INFORMATION PROVIDED start

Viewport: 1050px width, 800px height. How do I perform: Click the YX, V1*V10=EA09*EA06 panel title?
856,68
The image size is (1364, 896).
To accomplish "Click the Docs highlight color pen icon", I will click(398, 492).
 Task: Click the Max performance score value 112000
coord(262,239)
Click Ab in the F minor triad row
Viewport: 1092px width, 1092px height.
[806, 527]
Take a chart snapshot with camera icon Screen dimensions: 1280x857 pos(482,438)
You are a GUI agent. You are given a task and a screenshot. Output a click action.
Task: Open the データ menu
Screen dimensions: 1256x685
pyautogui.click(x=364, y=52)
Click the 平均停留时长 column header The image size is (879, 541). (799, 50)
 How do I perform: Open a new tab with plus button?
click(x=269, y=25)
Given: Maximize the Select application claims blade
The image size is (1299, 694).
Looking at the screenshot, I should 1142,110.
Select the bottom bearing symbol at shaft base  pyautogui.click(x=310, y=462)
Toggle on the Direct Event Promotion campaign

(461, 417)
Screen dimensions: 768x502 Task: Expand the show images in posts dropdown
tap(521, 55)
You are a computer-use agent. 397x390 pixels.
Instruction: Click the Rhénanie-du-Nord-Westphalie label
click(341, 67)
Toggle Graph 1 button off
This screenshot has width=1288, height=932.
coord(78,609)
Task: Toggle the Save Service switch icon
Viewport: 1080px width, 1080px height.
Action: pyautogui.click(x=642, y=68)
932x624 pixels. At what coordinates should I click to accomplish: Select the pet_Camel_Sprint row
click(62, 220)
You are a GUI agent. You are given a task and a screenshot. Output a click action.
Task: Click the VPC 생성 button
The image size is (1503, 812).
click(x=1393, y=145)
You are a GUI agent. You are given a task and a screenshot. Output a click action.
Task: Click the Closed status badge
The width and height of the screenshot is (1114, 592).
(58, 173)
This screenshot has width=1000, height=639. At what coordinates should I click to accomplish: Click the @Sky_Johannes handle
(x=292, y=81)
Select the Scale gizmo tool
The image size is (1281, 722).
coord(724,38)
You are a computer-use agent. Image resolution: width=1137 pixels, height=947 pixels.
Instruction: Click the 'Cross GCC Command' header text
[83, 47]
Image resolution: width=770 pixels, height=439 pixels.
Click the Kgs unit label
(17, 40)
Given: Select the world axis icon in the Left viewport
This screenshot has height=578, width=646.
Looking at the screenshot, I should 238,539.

INFORMATION PROVIDED end

AIM: Format the items from the line with "Click the 平均停留时长" up to and including the line with "Looking at the screenshot, I should 1142,110." as a Markdown table with the columns Row and Line, leaving out any blank lines.

SOLUTION TO THIS TASK:
| Row | Line |
|---|---|
| 1 | Click the 平均停留时长 column header The image size is (879, 541). (799, 50) |
| 2 |  How do I perform: Open a new tab with plus button? |
| 3 | click(x=269, y=25) |
| 4 | Given: Maximize the Select application claims blade |
| 5 | The image size is (1299, 694). |
| 6 | Looking at the screenshot, I should 1142,110. |